In 1936, as the popularity of recorded music grew, WNEW was the defendant in a lawsuit initiated by bandleaders Paul Whiteman, Sammy Kaye and Fred Waring. They claimed that the playing of records on radio broadcasts was undermining performers' network contracts, which often called for exclusive services. The court ruled that WNEW, after purchasing each record, was allowed to broadcast it regardless of the resistance from artists. WNEW's victory subsequently authorized radio stations across the country to start playing recorded music and brought about the modern radio programming landscape.[4]:13

Before 1941, WNEW broadcast on 1250 kilocycles, 2,500 watts by day, 1,000 watts at night.[9] But when the North American Regional Broadcasting Agreement (NARBA) went into effect, WNEW moved to 1130 kHz.[10] It got a boost to 10,000 watts full-time.

In 1942, Judis set up a broadcast desk at the New York Daily News and WNEW became one of the first stations to carry hourly newscasts, something that would become commonplace in the industry over the next fifteen years.[4]:22 The station ended its association with the Daily News in 1958 and went on to build its own news department with 13 reporters and writers.[5]

1950s[edit]

WNEW was acquired in March 1954 by a group led by Richard D. Buckley, the future founder of Buckley Broadcasting.[11] Less than eighteen months later, in October 1955 the station changed hands again with Buckley joining two new partners, television producer and investor Jack Wrather and banker John L. Loeb.[12] Then, in March 1957 WNEW was purchased by the DuMont Broadcasting Corporation, the former owner of the DuMont Television Network; the sale to DuMont made WNEW a sister station to former DuMont network flagship WABD (channel 5).[13] The TV station changed its call letters to WNEW-TV in 1958, and DuMont Broadcasting would later evolve into Metromedia.

Boris Karloff hosted a weekly children's radio program on WNEW in the early 1950s. The program also became popular with adults.

Through the 1950s and 1960s, WNEW's programming was largely based on a personality-driven format, with a line-up of DJs who were ground-breaking at the time. Comedian Dee Finch teamed up with Gene Rayburn, and later Gene Klavan, on the long-running morning show Anything Goes. It often playfully mocked its own advertisers, who in turn were still eager to have their products touted on the popular show.[5]

During this time, pop music was dividing between rock and roll and popular standards. Some stations moved to a predominantly rock and roll format and became known as "Top 40" stations, where the best-selling songs were played frequently, while others played popular adult standards, along with the softer hits from the current charts, earning the name "Middle of the Road" or MOR for short. DJs Ted Brown, Al Collins and William B. Williams helped define the MOR musical character of WNEW, lending their own "professionalism and elegance" to popular standards music that included Frank Sinatra, Nat King Cole, Dean Martin, Barbra Streisand, Johnny Mathis, Pat Boone, Patti Page, Bobby Darin, Ray Charles, Tony Bennett, Bing Crosby, Mills Brothers, McGuire Sisters, Ella Fitzgerald, Perry Como, Dinah Shore and Peggy Lee.

────────────────

**Set of tasks**.
• a. Copy the WNEW passage from "1950s[edit]" to "evolve into Metromedia.", keeping every word and mark unchanged.
• b. Decide whether each statement agrees with the WNEW passage, and support each yes or no with the passage's exact words. (i) The 1936 lawsuit against WNEW was brought by bandleaders Paul Whiteman, Sammy Kaye and Fred Waring. (ii) When NARBA went into effect, WNEW moved to 1130 kHz. (iii) WNEW ended its association with the Daily News in 1942.
• c. Resume the WNEW passage, writing on from its final sentence.

**Provided material**.
────────────────

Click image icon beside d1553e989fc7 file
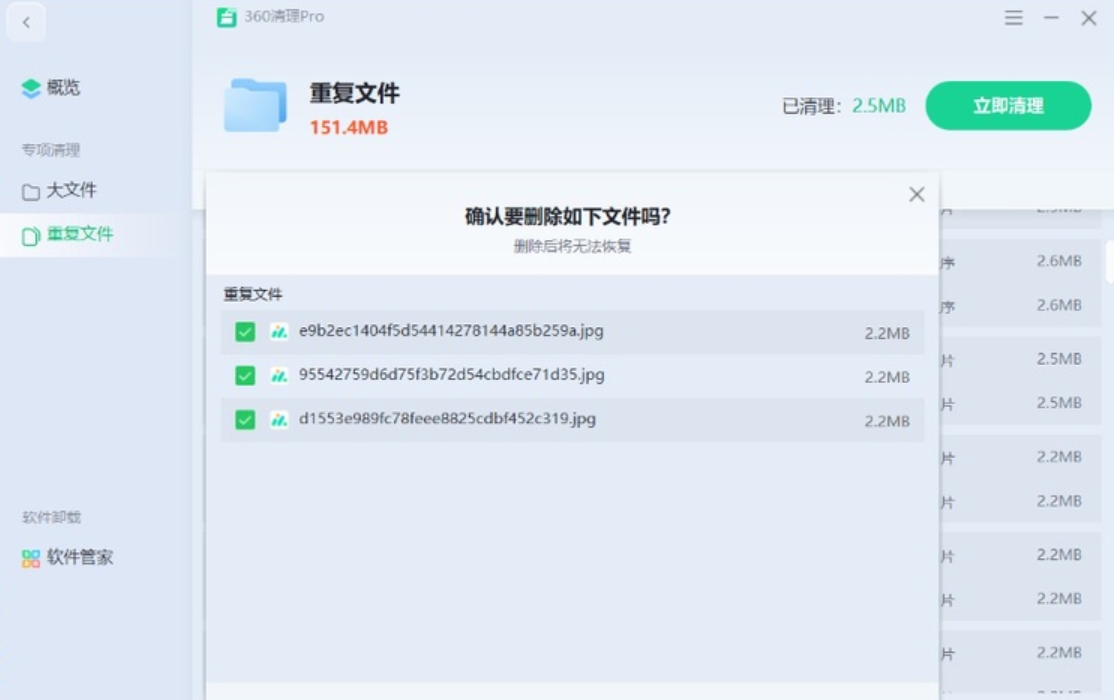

────────────────

**Answers provided**.
• a.
1950s[edit]

WNEW was acquired in March 1954 by a group led by Richard D. Buckley, the future founder of Buckley Broadcasting.[11] Less than eighteen months later, in October 1955 the station changed hands again with Buckley joining two new partners, television producer and investor Jack Wrather and banker John L. Loeb.[12] Then, in March 1957 WNEW was purchased by the DuMont Broadcasting Corporation, the former owner of the DuMont Television Network; the sale to DuMont made WNEW a sister station to former DuMont network flagship WABD (channel 5).[13] The TV station changed its call letters to WNEW-TV in 1958, and DuMont Broadcasting would later evolve into Metromedia.

• b.
(i) Yes: "WNEW was the defendant in a lawsuit initiated by bandleaders Paul Whiteman, Sammy Kaye and Fred Waring."
(ii) Yes: "But when the North American Regional Broadcasting Agreement (NARBA) went into effect, WNEW moved to 1130 kHz."
(iii) No: "The station ended its association with the Daily News in 1958"

• c.
In 1957, an FM station was added, WNEW-FM at 102.7 MHz. At first WNEW-FM simulcast the AM station. But in 1966, it broke away from the AM station each weekday after the morning show. WNEW-FM continued to play similar music as the AM station, but using different songs. The same DJs were heard on the FM station, but only a few times each hour, as they continued to put most of their focus on the AM programming. Then on July 4, 1966, WNEW-FM tried a twist, an all-female DJ staff. Female radio announcers were still rare at that time. The female DJs on FM 102.7 failed to attract much of an audience since the men on AM 1130 remained quite popular. The experiment ended the following year, with WNEW-FM becoming a progressive rock station.

1960s[edit]

The news department at WNEW flourished in the late 1950s and early 1960s and was considered among the best news operations at an independent radio station. WNEW sent reporters around the world to places like Cuba to interview Fidel Castro and to Africa to interview medical missionary Albert Schweitzer.[5] In 1960, the station won a Peabody Award and an Associated Press Award for the best regularly scheduled news program in New York.[4]:40 Aerospace author Martin Caidin anchored live broadcasts for WNEW during early American space launches in the 1960s, traveling to Cape Canaveral to report on-site.[citation needed]

Long-time General Manager Bernice Judis left WNEW in 1959 and was replaced by John Van Buren Sullivan, who started the station's affiliation with the New York Giants football team in 1960. Since home games were blacked out on television, as much as 60% of the New York radio audience relied on WNEW for play-by-play game coverage. WNEW later aired Mets, Rangers and Knicks games, as "The Voice of New York Sports" for more than 30 years.[4]:43

By the mid-1960s, contemporary artists like Bobby Vinton, Connie Francis, Wayne Newton, Steve Lawrence, Andy Williams and Dinah Washington were added, as well as softer songs by rock artists like Elvis Presley, The Beatles, The Association, The 5th Dimension and Petula Clark were heard. The station also played a couple of big band songs from the 1930s and 1940s per hour.[8] Beginning in 1965, WNEW cut back on big bands, playing them only occasionally. The station also cut back on standards artists, airing them about four times each hour. The airstaff was ordered to stop playing standards and big bands from their own personal collections and were ordered to remove them from the station. WNEW focused more on soft rock and played more charting hits on the Adult Contemporary music charts.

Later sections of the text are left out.